*Work item:*
Which lines run from the one containing "The height and" to the end of the material below? Copy them exactly, pictures excluded.

*Data records:*

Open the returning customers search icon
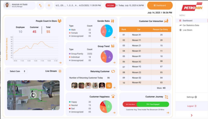Viewport: 208px width, 119px height. [x=109, y=86]
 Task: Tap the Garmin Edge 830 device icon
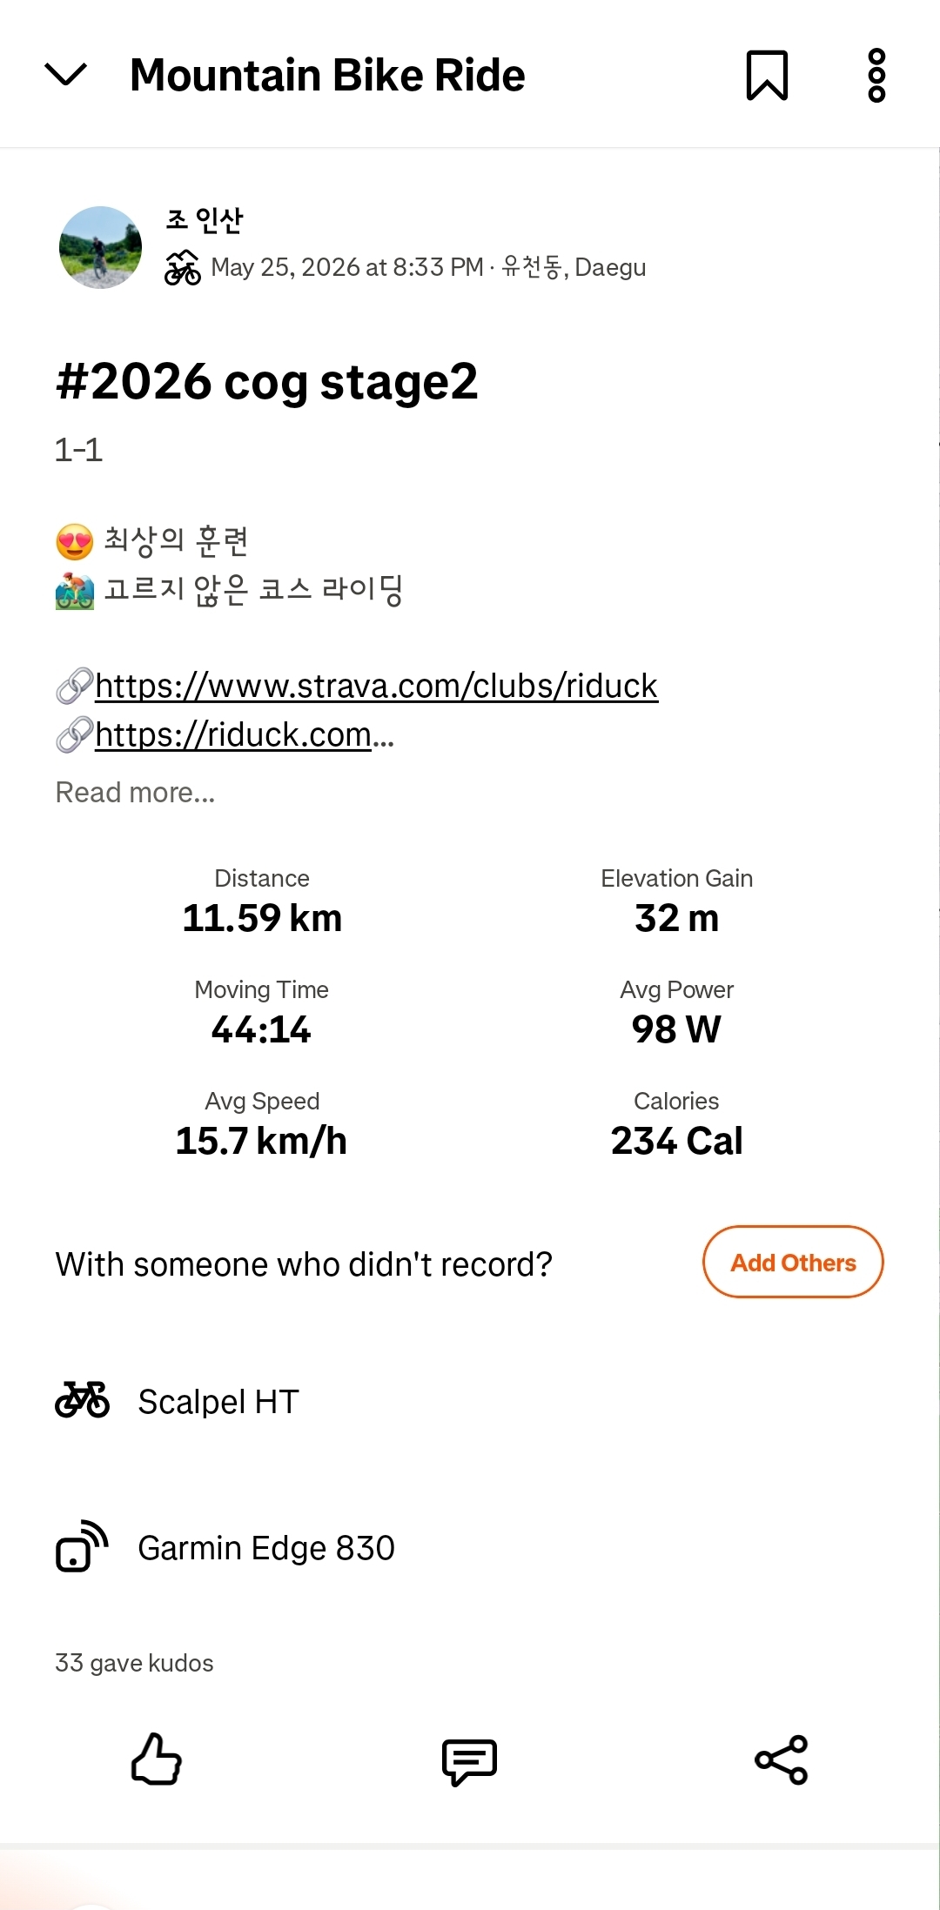click(82, 1546)
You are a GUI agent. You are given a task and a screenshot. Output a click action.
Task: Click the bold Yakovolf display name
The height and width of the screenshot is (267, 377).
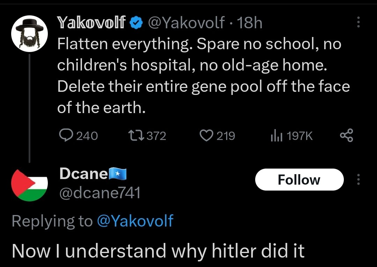[x=91, y=23]
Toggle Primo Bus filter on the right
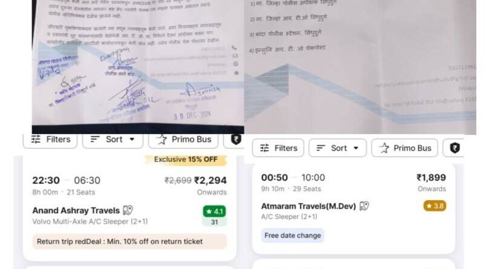The image size is (484, 269). pos(405,148)
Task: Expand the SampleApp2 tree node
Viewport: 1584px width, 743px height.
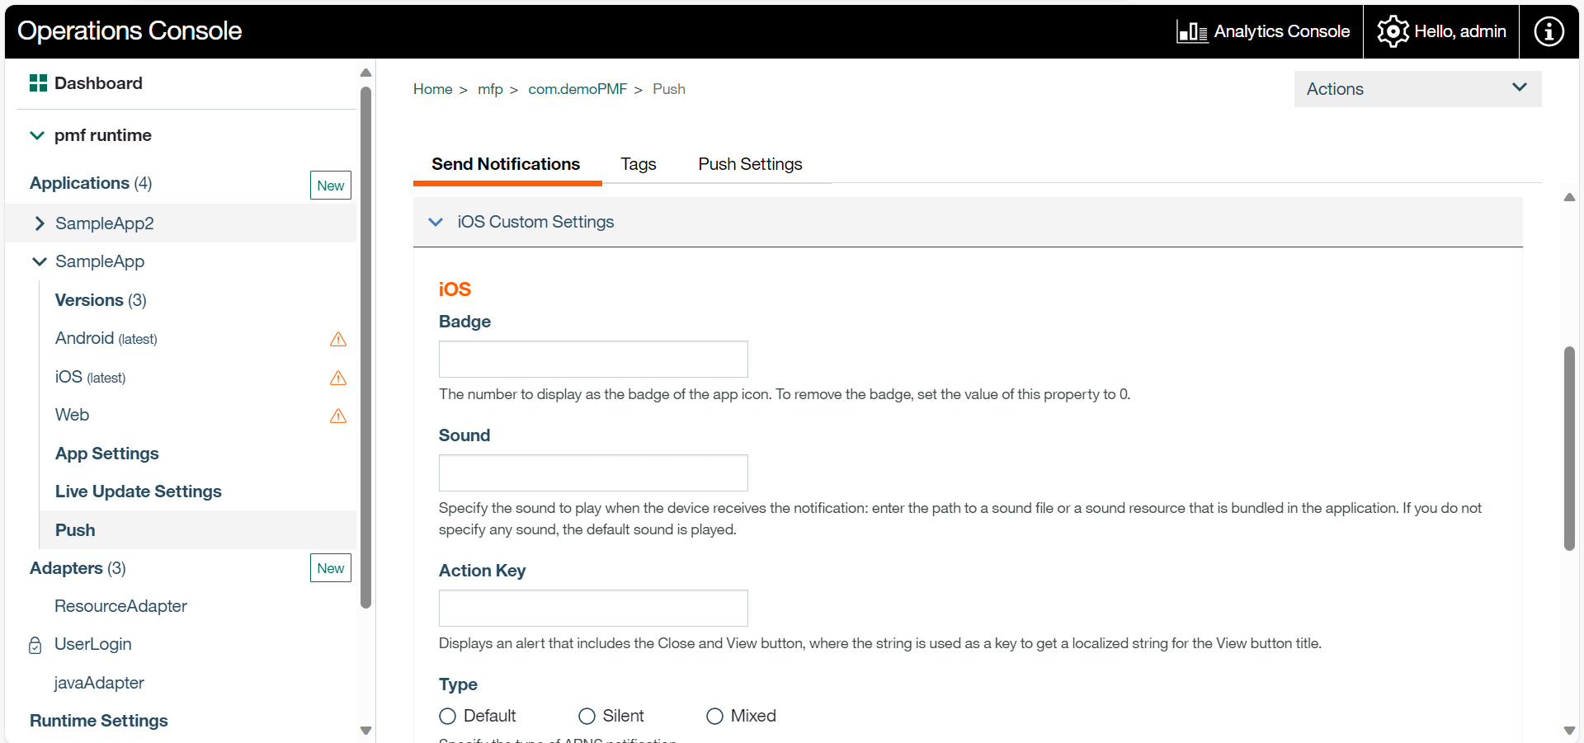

*Task result:*
The height and width of the screenshot is (267, 377).
[x=91, y=23]
Toggle Primo Bus filter on the right
The image size is (484, 269). pos(405,148)
Task: Expand the SampleApp2 tree node
Viewport: 1584px width, 743px height.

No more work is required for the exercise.